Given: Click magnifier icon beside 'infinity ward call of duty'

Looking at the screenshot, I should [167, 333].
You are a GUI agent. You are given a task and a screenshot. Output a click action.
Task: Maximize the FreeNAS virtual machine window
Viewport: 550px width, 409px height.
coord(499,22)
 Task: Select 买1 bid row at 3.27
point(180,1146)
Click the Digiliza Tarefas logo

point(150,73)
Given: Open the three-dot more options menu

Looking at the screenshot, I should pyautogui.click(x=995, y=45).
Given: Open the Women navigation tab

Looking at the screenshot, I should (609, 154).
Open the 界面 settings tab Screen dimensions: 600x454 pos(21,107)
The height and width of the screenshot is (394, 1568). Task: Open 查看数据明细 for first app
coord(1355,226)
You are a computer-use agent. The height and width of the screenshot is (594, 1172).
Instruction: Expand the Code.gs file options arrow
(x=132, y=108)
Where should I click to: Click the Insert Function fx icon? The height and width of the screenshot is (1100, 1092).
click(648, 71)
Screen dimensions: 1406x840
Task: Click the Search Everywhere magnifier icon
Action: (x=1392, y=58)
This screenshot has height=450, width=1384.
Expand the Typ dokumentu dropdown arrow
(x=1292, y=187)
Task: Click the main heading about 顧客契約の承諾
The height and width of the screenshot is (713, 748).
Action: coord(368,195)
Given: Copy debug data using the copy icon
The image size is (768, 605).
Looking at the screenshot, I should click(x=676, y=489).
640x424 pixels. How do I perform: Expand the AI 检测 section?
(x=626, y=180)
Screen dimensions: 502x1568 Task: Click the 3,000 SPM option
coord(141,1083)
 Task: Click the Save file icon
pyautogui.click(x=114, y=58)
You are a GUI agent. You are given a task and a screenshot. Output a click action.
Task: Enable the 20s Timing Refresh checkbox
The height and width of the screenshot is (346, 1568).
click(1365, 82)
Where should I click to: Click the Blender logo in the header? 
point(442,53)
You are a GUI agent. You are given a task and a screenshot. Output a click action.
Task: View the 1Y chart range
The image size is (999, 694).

▶ EXERCISE: Restate each entry above word for word.

▶ RESPONSE TO THE TASK:
Given: Click magnifier icon beside 'infinity ward call of duty'

Looking at the screenshot, I should [167, 333].
You are a GUI agent. You are given a task and a screenshot. Output a click action.
Task: Maximize the FreeNAS virtual machine window
Viewport: 550px width, 409px height.
coord(499,22)
 Task: Select 买1 bid row at 3.27
point(180,1146)
Click the Digiliza Tarefas logo

point(150,73)
Given: Open the three-dot more options menu

Looking at the screenshot, I should pyautogui.click(x=995, y=45).
Given: Open the Women navigation tab

Looking at the screenshot, I should (609, 154).
Open the 界面 settings tab Screen dimensions: 600x454 pos(21,107)
The height and width of the screenshot is (394, 1568). Task: Open 查看数据明细 for first app
coord(1355,226)
You are a computer-use agent. The height and width of the screenshot is (594, 1172).
Instruction: Expand the Code.gs file options arrow
(x=132, y=108)
Where should I click to: Click the Insert Function fx icon? The height and width of the screenshot is (1100, 1092).
click(648, 71)
Screen dimensions: 1406x840
Task: Click the Search Everywhere magnifier icon
Action: (x=1392, y=58)
This screenshot has height=450, width=1384.
Expand the Typ dokumentu dropdown arrow
(x=1292, y=187)
Task: Click the main heading about 顧客契約の承諾
The height and width of the screenshot is (713, 748).
Action: coord(368,195)
Given: Copy debug data using the copy icon
The image size is (768, 605).
Looking at the screenshot, I should click(x=676, y=489).
640x424 pixels. How do I perform: Expand the AI 检测 section?
(x=626, y=180)
Screen dimensions: 502x1568 Task: Click the 3,000 SPM option
coord(141,1083)
 Task: Click the Save file icon
pyautogui.click(x=114, y=58)
You are a GUI agent. You are given a task and a screenshot. Output a click action.
Task: Enable the 20s Timing Refresh checkbox
The height and width of the screenshot is (346, 1568).
click(1365, 82)
Where should I click to: Click the Blender logo in the header? 
point(442,53)
You are a GUI agent. You are given a task and a screenshot. Output a click action.
Task: View the 1Y chart range
The image size is (999, 694).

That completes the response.